▶ _WHAT TO WORK ON_
Give back the lines of the records exactly, starting at the first and ending at the one with "Given: Click the red v beside Ratajski".

▶ _Records contained in a dataset_
--- --- ---

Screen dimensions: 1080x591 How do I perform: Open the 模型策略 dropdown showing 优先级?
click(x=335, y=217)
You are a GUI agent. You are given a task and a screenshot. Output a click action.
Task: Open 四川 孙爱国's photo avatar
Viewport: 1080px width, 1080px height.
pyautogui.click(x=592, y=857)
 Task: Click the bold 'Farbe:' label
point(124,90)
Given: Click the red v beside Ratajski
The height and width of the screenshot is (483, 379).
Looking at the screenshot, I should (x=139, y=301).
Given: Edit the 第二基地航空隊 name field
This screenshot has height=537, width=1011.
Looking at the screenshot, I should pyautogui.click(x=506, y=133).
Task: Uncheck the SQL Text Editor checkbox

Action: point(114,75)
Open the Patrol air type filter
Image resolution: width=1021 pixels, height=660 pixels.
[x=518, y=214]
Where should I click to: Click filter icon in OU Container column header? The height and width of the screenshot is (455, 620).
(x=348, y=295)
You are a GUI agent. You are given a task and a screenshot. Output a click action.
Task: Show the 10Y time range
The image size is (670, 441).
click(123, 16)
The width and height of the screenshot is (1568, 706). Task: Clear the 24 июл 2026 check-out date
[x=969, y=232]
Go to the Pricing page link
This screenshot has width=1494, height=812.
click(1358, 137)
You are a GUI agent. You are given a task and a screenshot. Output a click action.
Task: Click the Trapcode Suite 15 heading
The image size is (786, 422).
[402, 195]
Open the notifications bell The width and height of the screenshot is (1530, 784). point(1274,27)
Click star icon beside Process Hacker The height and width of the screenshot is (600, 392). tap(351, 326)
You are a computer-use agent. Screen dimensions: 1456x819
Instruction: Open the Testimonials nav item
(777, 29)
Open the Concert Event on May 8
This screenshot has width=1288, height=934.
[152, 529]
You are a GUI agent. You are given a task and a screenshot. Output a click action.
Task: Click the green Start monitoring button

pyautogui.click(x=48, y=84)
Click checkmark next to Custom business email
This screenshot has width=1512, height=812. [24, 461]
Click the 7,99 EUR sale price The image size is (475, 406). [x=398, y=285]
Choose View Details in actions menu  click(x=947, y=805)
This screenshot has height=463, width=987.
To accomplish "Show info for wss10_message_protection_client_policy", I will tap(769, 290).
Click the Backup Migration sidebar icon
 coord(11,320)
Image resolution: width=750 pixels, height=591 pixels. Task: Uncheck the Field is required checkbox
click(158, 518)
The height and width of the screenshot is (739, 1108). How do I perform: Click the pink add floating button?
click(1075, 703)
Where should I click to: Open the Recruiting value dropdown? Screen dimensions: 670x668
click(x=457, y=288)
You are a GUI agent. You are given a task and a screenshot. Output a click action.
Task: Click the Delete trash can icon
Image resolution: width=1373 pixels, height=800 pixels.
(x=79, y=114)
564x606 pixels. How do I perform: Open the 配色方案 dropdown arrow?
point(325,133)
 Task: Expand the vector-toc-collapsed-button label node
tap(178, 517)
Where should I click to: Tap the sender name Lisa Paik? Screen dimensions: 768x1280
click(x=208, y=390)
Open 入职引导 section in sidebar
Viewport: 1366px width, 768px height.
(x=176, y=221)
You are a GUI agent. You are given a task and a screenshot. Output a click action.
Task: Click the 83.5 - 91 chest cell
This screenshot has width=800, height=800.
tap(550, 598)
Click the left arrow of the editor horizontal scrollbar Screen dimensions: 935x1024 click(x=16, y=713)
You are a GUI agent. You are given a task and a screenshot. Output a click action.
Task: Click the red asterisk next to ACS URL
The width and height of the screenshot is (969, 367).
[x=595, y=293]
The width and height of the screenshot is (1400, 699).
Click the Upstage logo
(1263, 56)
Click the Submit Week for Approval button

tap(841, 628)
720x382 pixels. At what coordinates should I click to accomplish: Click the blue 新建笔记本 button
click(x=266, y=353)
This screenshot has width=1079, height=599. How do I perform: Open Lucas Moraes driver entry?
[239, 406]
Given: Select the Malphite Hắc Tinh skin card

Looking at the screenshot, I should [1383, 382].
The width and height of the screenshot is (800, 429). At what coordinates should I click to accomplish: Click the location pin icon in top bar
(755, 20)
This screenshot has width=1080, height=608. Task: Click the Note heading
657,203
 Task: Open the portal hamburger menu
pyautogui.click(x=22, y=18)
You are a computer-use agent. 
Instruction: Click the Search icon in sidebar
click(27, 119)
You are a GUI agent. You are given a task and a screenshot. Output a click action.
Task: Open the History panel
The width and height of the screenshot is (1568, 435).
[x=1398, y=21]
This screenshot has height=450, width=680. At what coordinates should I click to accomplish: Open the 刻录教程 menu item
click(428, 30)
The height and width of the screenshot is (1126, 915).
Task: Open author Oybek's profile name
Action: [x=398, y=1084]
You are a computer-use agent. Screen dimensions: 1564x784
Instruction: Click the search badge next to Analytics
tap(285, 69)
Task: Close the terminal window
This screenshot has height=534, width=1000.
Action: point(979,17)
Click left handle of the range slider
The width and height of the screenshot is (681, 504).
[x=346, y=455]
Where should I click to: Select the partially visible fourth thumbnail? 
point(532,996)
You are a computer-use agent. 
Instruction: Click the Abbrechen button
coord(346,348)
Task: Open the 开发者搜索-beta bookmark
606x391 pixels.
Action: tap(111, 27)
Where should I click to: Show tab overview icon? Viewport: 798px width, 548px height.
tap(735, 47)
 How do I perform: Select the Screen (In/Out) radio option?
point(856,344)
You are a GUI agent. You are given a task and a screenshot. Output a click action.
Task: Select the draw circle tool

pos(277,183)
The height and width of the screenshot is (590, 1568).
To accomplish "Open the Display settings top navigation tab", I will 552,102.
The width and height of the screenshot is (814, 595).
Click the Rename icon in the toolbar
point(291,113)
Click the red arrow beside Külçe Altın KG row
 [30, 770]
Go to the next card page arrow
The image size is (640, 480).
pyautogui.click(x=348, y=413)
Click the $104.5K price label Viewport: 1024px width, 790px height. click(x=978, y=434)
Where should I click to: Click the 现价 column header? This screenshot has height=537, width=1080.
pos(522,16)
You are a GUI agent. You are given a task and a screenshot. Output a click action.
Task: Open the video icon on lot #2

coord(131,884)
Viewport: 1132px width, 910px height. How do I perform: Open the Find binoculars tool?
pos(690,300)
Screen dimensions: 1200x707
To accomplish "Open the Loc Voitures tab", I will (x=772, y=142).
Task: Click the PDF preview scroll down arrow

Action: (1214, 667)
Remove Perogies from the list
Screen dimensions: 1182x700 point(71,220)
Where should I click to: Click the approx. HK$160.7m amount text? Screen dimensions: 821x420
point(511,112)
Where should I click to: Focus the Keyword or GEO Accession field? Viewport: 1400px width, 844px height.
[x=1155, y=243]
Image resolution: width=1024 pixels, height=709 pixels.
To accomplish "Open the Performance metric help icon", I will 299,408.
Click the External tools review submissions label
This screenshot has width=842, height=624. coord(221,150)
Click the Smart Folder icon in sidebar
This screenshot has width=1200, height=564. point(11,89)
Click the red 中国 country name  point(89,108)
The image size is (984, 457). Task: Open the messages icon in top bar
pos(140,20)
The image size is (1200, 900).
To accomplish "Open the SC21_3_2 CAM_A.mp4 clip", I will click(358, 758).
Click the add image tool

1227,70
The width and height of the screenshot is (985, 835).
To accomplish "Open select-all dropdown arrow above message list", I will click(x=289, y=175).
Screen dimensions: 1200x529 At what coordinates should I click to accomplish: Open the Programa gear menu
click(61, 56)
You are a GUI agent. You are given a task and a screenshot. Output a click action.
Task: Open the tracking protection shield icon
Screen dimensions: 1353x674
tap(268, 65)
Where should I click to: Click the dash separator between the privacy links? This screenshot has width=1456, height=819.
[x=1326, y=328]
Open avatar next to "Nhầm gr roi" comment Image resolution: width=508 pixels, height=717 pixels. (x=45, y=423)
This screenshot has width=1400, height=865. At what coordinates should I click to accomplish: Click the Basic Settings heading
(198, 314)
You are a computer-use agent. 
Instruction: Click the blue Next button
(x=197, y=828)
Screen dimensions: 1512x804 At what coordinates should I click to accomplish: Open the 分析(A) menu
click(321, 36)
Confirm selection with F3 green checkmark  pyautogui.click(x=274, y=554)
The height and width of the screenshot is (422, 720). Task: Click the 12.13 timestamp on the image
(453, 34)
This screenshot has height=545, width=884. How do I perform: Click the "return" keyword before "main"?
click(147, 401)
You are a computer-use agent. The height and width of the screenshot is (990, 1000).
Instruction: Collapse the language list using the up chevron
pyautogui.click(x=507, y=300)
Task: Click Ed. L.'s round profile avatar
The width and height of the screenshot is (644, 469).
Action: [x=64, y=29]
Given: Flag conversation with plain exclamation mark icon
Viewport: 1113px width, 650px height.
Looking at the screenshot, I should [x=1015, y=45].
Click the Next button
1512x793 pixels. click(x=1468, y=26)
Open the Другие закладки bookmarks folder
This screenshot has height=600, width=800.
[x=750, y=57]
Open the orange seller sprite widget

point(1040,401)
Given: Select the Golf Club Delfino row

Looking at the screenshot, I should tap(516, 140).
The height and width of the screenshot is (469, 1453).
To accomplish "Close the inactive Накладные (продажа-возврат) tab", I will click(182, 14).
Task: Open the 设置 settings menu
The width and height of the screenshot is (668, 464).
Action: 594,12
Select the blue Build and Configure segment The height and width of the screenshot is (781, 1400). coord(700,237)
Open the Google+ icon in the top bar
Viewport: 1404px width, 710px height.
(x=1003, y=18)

--- --- ---

▶ _COMPLETED TASK_
Screen dimensions: 1080x591 How do I perform: Open the 模型策略 dropdown showing 优先级?
click(x=335, y=217)
You are a GUI agent. You are given a task and a screenshot. Output a click action.
Task: Open 四川 孙爱国's photo avatar
Viewport: 1080px width, 1080px height.
pyautogui.click(x=592, y=857)
 Task: Click the bold 'Farbe:' label
point(124,90)
Given: Click the red v beside Ratajski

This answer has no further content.